**GOAL**. Copy out the rows word for word, from the first line of the rows through the line containing "point(347,40)", including both of those lines.

_____

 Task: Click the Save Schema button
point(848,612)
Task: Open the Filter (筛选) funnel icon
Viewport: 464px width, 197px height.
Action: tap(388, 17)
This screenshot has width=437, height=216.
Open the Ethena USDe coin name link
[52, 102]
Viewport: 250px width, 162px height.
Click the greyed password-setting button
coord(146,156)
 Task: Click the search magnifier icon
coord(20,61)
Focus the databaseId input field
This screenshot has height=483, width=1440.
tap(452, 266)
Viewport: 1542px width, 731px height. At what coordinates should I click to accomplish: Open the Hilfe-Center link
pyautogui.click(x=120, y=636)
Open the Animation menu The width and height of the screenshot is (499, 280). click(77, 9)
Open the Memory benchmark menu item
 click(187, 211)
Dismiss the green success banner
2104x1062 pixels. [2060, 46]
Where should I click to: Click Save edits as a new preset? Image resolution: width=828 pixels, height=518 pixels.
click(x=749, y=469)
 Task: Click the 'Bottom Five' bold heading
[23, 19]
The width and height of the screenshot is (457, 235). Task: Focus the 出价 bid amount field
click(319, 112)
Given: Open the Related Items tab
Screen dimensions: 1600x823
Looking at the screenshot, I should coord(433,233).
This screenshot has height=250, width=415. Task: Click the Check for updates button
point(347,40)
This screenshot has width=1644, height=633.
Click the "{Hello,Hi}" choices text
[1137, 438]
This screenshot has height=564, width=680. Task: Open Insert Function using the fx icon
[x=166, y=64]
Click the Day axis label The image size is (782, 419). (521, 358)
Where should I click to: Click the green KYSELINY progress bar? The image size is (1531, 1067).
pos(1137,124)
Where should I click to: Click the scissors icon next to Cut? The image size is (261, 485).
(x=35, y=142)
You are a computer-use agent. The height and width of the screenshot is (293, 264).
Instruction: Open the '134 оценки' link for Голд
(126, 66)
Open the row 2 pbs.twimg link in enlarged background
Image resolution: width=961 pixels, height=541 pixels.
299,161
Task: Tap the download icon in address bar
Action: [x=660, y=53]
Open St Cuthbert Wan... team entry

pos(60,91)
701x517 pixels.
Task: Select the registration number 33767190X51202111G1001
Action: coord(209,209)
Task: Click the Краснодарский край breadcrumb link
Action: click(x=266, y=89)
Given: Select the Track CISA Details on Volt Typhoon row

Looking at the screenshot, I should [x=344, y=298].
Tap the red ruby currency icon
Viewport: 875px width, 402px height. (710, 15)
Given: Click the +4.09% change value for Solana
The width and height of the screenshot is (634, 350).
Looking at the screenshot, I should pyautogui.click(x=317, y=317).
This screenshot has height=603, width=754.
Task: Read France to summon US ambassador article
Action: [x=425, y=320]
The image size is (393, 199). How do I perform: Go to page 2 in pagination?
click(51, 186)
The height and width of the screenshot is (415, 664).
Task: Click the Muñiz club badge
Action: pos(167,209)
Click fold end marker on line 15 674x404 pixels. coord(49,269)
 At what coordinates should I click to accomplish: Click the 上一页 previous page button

_____

**SOLUTION FOR THIS TASK**.
 Task: Click the Save Schema button
point(848,612)
Task: Open the Filter (筛选) funnel icon
Viewport: 464px width, 197px height.
Action: tap(388, 17)
This screenshot has width=437, height=216.
Open the Ethena USDe coin name link
[52, 102]
Viewport: 250px width, 162px height.
Click the greyed password-setting button
coord(146,156)
 Task: Click the search magnifier icon
coord(20,61)
Focus the databaseId input field
This screenshot has height=483, width=1440.
tap(452, 266)
Viewport: 1542px width, 731px height. At what coordinates should I click to accomplish: Open the Hilfe-Center link
pyautogui.click(x=120, y=636)
Open the Animation menu The width and height of the screenshot is (499, 280). click(77, 9)
Open the Memory benchmark menu item
 click(187, 211)
Dismiss the green success banner
2104x1062 pixels. [2060, 46]
Where should I click to: Click Save edits as a new preset? Image resolution: width=828 pixels, height=518 pixels.
click(x=749, y=469)
 Task: Click the 'Bottom Five' bold heading
[23, 19]
The width and height of the screenshot is (457, 235). Task: Focus the 出价 bid amount field
click(319, 112)
Given: Open the Related Items tab
Screen dimensions: 1600x823
Looking at the screenshot, I should coord(433,233).
This screenshot has height=250, width=415. Task: Click the Check for updates button
point(347,40)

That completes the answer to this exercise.